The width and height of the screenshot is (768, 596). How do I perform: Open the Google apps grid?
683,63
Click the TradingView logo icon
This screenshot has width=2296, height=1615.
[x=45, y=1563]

※ ※ ※

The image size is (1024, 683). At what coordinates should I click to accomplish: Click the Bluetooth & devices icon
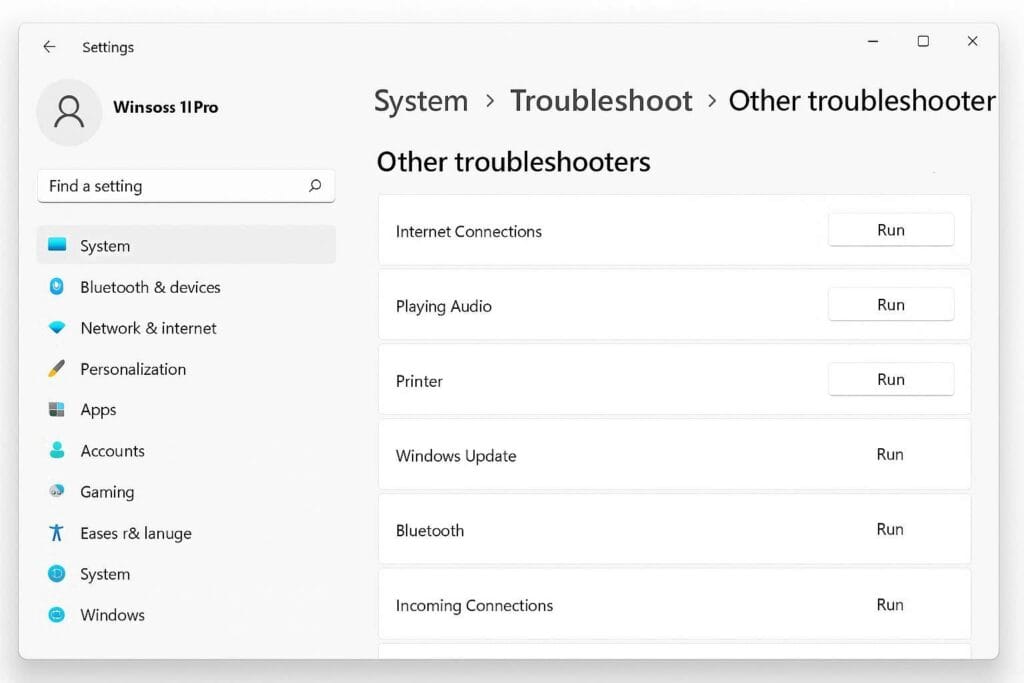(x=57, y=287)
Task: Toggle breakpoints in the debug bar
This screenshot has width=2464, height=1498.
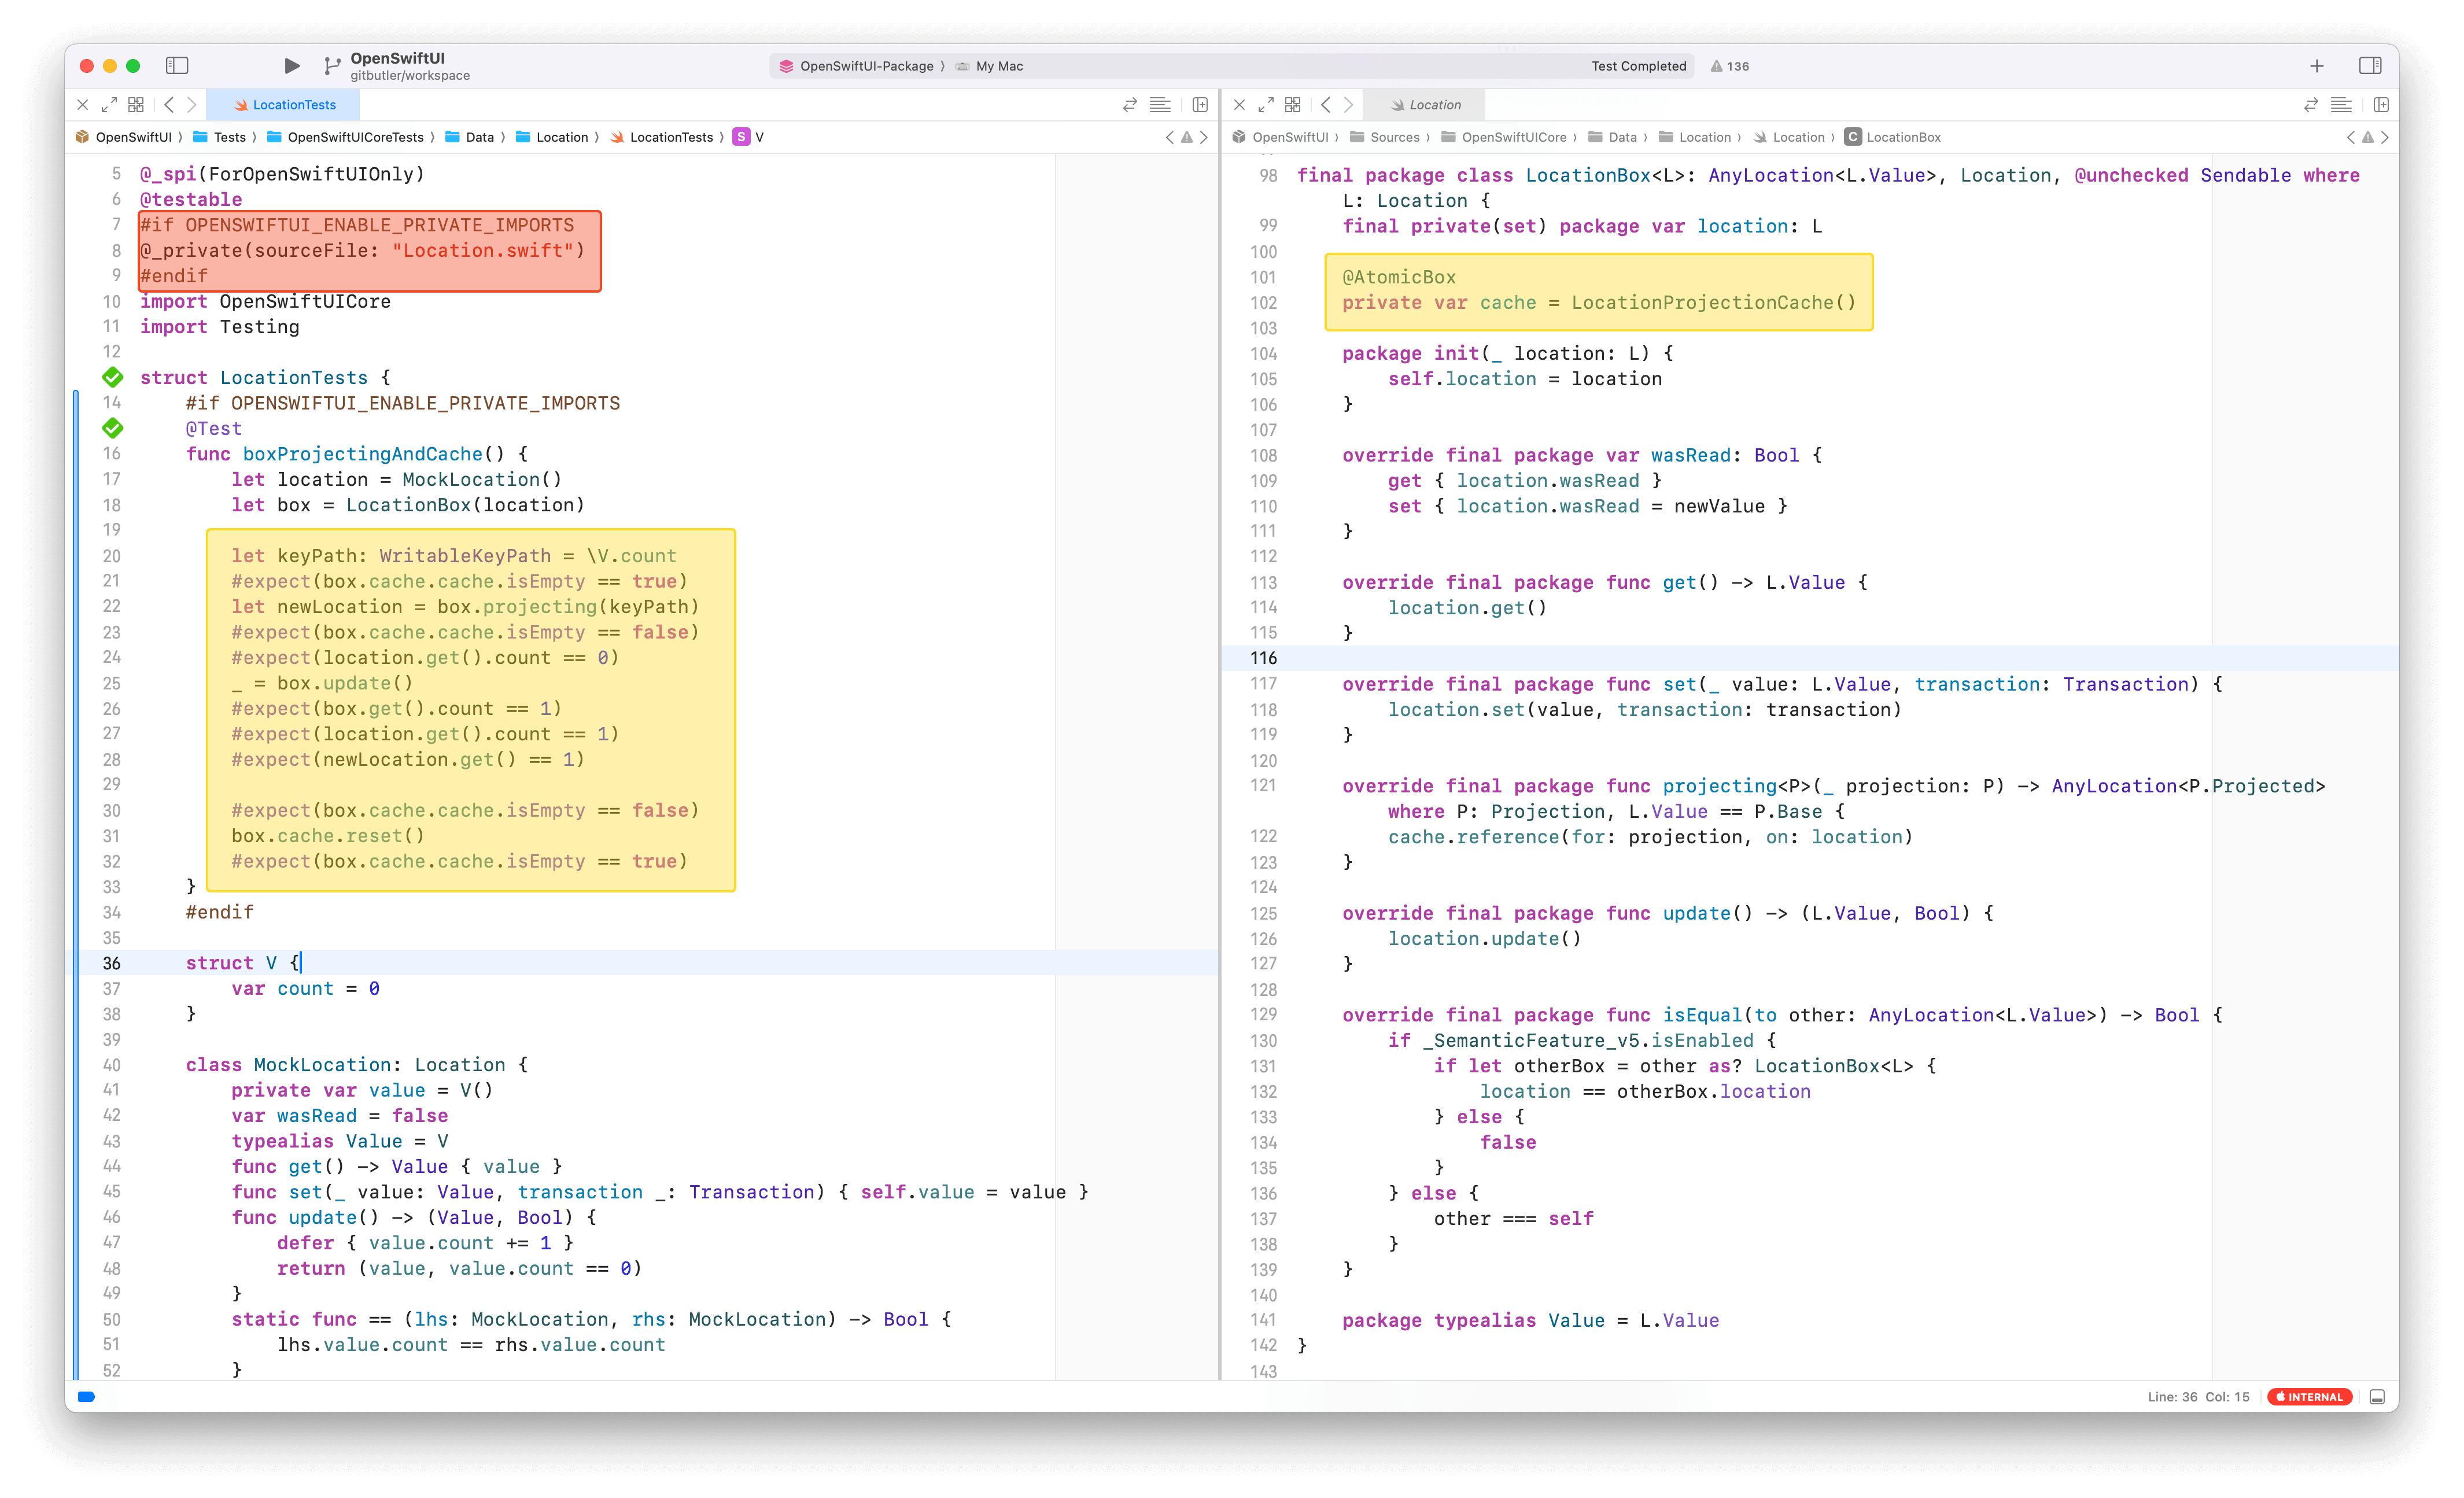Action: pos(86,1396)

※ ※ ※

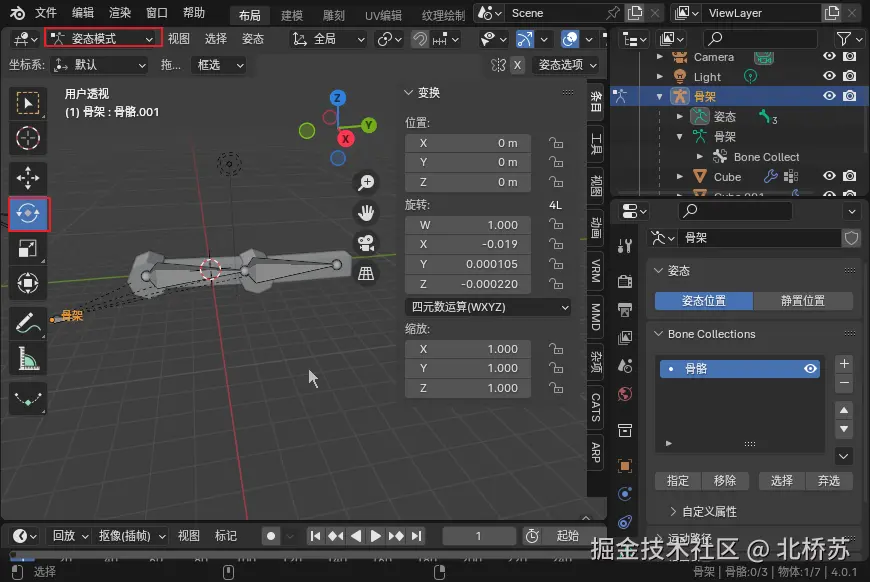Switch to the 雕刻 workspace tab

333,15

※ ※ ※

The task
Copy out the material word for word, starting at the line that contains "The width and" and ending at the line that contains "[x=45, y=1563]".

Result of this exercise
The width and height of the screenshot is (768, 596). How do I perform: Open the Google apps grid?
683,63
Click the TradingView logo icon
This screenshot has width=2296, height=1615.
[x=45, y=1563]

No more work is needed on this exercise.